In 2015, Trout had recovered and returned to performing at the Royal Albert Hall in London. He was introduced onstage by his wife.

In November 2015, Trout became a patron of The British Liver Trust to help raise awareness and much-needed funding for the cause. Trout, and his wife, Marie have helped raise awareness for Donate Life Nebraska and are also ambassadors for the Danish Liver Foundation, as well as Organdonation – Ja Tak. "I'm only still here because someone donated their liver" he said.

In 2019, Trout's album, Survivor Blues, debuted with two consecutive weeks on the Billboard Blues Chart at number one and stayed in the top ten for twelve weeks. Metal Zone magazine, reviewed his performance in London by naming Trout "the ultimate, supreme bluesman of the 20th and 21st centuries."
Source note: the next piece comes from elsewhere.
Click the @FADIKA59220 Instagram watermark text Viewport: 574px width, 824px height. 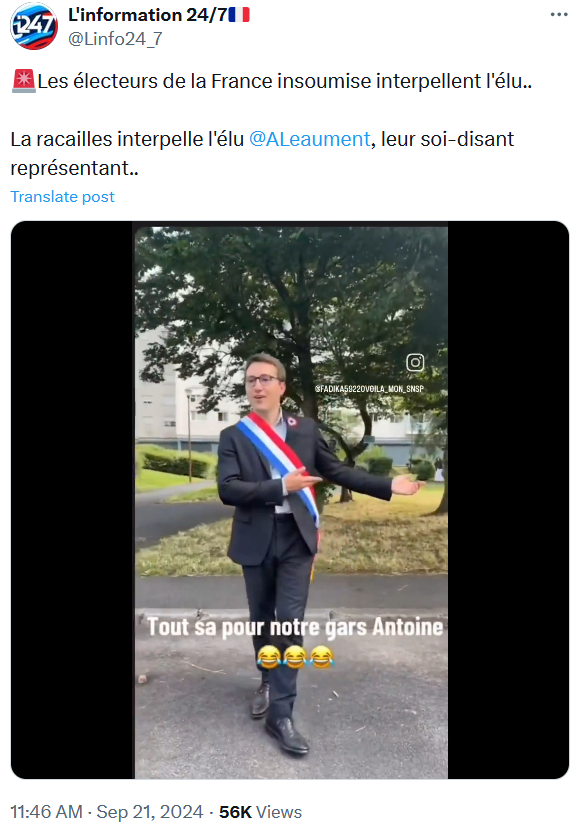[370, 389]
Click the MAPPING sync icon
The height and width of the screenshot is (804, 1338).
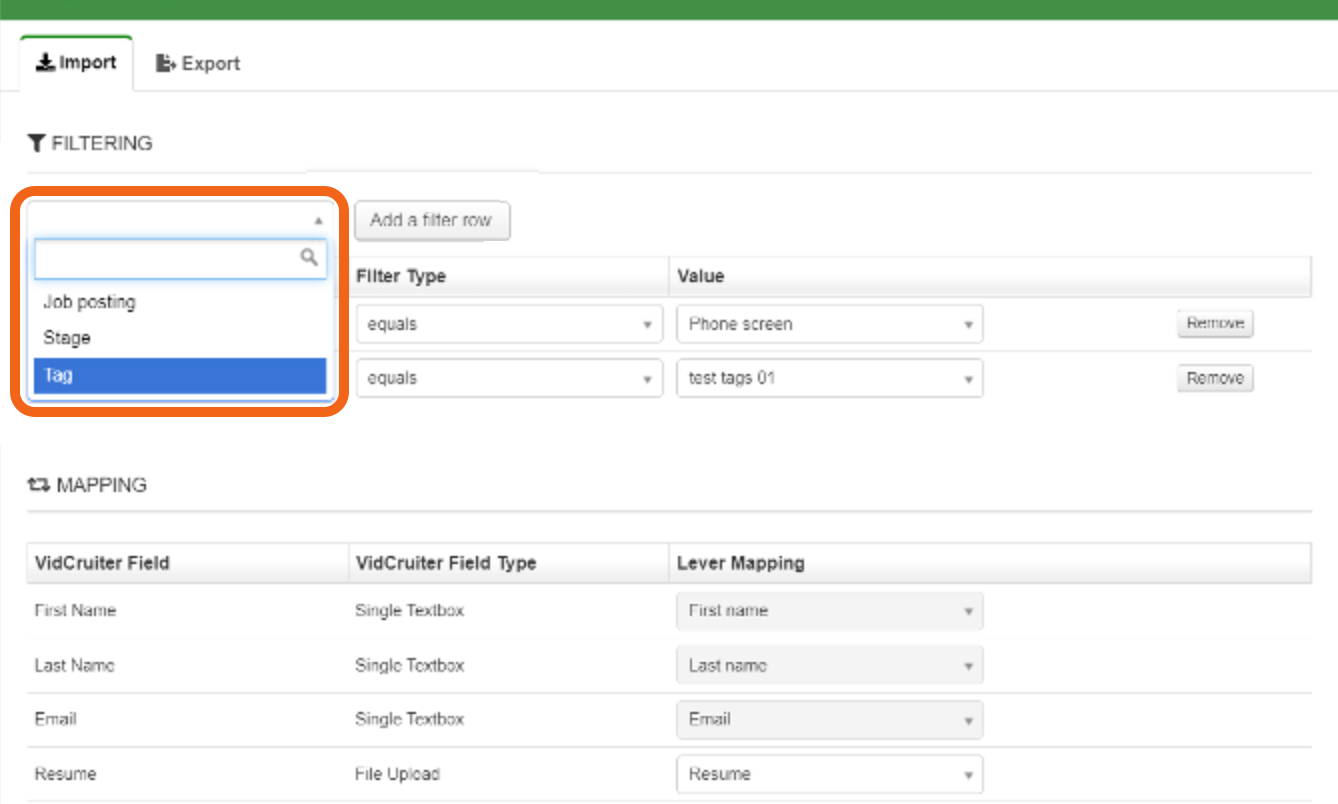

In April 2022, Trout announced the studio album Ride, alongside the lead single "Ghosts". Describing the title, Trout said, "life is kind of a ride too, isn't it? And I want to live mine to the fullest." The album was released on 19 August 2022.

==Personal life ==
In 1990, Trout met a 27-year-old advertising executive, Marie Brændgård during the recording of his second solo album, Prisoner of a Dream, in Denmark. Although married at the time, he pursued her, and convinced her to leave Denmark and move to California. Trout succeeded and filed for divorce. In 1991, they were married in Huntington Beach, California, where the couple still lives. They have three kids together: Jonathan (1993), Biscuit (1996), and Dylan (2001) who now all live in Denmark. Walter and Marie also maintain a residence in Denmark. Marie has managed Trout's career since 1993. Trout and Marie have co-written several songs together, and in 2021 their collaboration on the song "All Out of Tears", a three-way co-write with Teeny Tucker, won the "Song of the Year" Award at the Blues Music Awards in Memphis.

==Discography==

Solo studio albums

- Life in the Jungle (1989)
- Prisoner of a Dream (1990)
- Transition (1992)
- Tellin' Stories (1994)
- Breaking the Rules (1995)
- Positively Beale St. (1997)
- Livin' Every Day (1999)
- Go the Distance (2001)
- Full Circle (2006)
- The Outsider (2008)
- Common Ground (2010)
- Blues for the Modern Daze (2012)
- Luther's Blues: A Tribute to Luther Allison (2013)
- The Blues Came Callin (2014)
- Battle Scars (2015)
- We're All in This Together (2017)
- Survivor Blues (2019)
- Ordinary Madness (2020)
- Ride (2022)
- Broken (2024)
- Sign of the Times (2025)

==Polls==
- Planet Rock: Greatest Blues Artists of All Time: No. 5
- Arrow Classic Rock: No. 1 Best Blues Song in 2012, 2013, 2015, and 2016.
- BBC Listener's Poll: No. 5 (tied with Brian May) Best Guitarist 1993

==Awards==
Blues Music Awards
- 2016 Song of the Year for "Gonna Live Again"
- 2016 Rock Blues Album of the Year for Battle Scars
- 2018 Rock Blues Album of the Year for We're All In This Together.
- 2021 Song of the Year for "All Out of Tears", co-written with Teeny Tucker and Marie Trout

SENA European Guitar Awards
- Winner of the SENA European Guitar Award 2015

British Blues Awards
- 2013 Overseas Artist of the Year
- 2014 Overseas Artist of the Year
- 2015 Overseas Artist of the Year

Blues Blast Music Awards
- 2016 Blues Rock Album.
- 2017 Live Blues Album.
- 2018 Blues Rock Album and Male Blues Artist of the Year.